Building upon the quintessence of the authentic religions and the great wisdom traditions they inspired, Ostad Elahi innovated a concrete and systematic approach founded upon the practice of ethics and the pursuit of self-knowledge. He delineated the cognitive and spiritual processes required to undertake the process of spiritual perfection in order to realize one’s full humanity and acquire the substantive quality to return to one’s Origin.

Regardless of our religion, what is expected of us is to be a true human being: one who has a good disposition, moral integrity, and sound intentions.

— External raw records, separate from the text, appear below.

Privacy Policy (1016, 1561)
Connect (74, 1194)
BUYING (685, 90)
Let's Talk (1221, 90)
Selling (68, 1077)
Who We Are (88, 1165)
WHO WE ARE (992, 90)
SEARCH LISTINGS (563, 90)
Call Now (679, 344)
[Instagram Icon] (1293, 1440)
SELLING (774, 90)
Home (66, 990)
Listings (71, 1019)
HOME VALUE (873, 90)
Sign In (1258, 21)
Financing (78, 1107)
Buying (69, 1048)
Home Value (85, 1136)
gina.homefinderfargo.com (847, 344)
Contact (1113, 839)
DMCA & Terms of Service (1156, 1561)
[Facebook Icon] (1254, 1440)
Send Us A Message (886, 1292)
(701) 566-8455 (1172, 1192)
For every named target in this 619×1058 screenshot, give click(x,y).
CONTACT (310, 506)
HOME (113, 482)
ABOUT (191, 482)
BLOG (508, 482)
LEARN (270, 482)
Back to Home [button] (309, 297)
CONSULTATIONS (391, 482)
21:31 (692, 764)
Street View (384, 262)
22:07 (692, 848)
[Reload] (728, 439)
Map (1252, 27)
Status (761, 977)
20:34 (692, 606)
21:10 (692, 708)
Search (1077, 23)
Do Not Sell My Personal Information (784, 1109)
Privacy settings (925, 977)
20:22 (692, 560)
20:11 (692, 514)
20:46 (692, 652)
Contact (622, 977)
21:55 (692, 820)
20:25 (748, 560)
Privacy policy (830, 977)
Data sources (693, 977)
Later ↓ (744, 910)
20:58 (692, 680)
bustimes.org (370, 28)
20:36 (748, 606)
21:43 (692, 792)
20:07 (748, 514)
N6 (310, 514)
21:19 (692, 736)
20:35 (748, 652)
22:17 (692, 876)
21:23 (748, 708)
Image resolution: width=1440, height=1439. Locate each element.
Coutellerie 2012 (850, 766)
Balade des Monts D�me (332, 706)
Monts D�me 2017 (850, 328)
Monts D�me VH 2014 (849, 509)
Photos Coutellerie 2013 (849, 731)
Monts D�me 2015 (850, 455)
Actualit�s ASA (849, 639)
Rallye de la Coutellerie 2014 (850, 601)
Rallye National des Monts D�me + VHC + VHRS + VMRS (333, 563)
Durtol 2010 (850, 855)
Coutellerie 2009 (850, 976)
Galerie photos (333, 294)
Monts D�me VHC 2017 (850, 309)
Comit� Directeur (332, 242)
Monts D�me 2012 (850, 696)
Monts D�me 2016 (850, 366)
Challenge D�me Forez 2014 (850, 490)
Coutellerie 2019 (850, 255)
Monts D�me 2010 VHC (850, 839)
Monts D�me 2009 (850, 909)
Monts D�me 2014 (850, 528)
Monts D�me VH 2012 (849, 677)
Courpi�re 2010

As bidimensional beings (body and soul), the inherent duality within us results in a constant inner tension that represents the indispensable condition for any dynamic of ethical and spiritual progress. Through the confrontation of this tension, the soul acquires an awareness of the faculties and forces that prevail within it and thus can learn how to gradually control them. The different stages of this learning process correspond to an actual educational curriculum, which Ostad Elahi has named the “new medicine of the soul.”

The general framework for the process of spiritual perfection can be approached from a metaphysical, theological, and cosmological perspective. The underlying metaphysics is sometimes expressed through a philosophical vocabulary inherited from the neo-Platonic tradition, as well as thinkers such as Avicenna and Mulla Sadra Shirazi. Rather than immutable essences, beings are viewed in terms of their varying degrees of intensity and their constant tendency to transform. Thus, from its initial point of appearance to its ultimate Perfection, each substance traverses the degrees of being that correspond to the different levels of creation (mineral, vegetal, animal, and human) by virtue of an animating “transubstantial movement.”

The cosmology of the spiritual worlds and interworlds is coupled with a theology that describes the modalities of the relationship between beings and a proactive Creator who serves not only as the guarantor of individual rights, but also as the regulator of a divine system governed by rational laws in conformity with the principle of causality. Accordingly, divine justice and equity prevail in all matters, such that nothing can be obtained without the requisite effort. From this proposition follows the concept of a finite cycle of successive lives, without which the realization of our Perfection would remain but a distant ideal.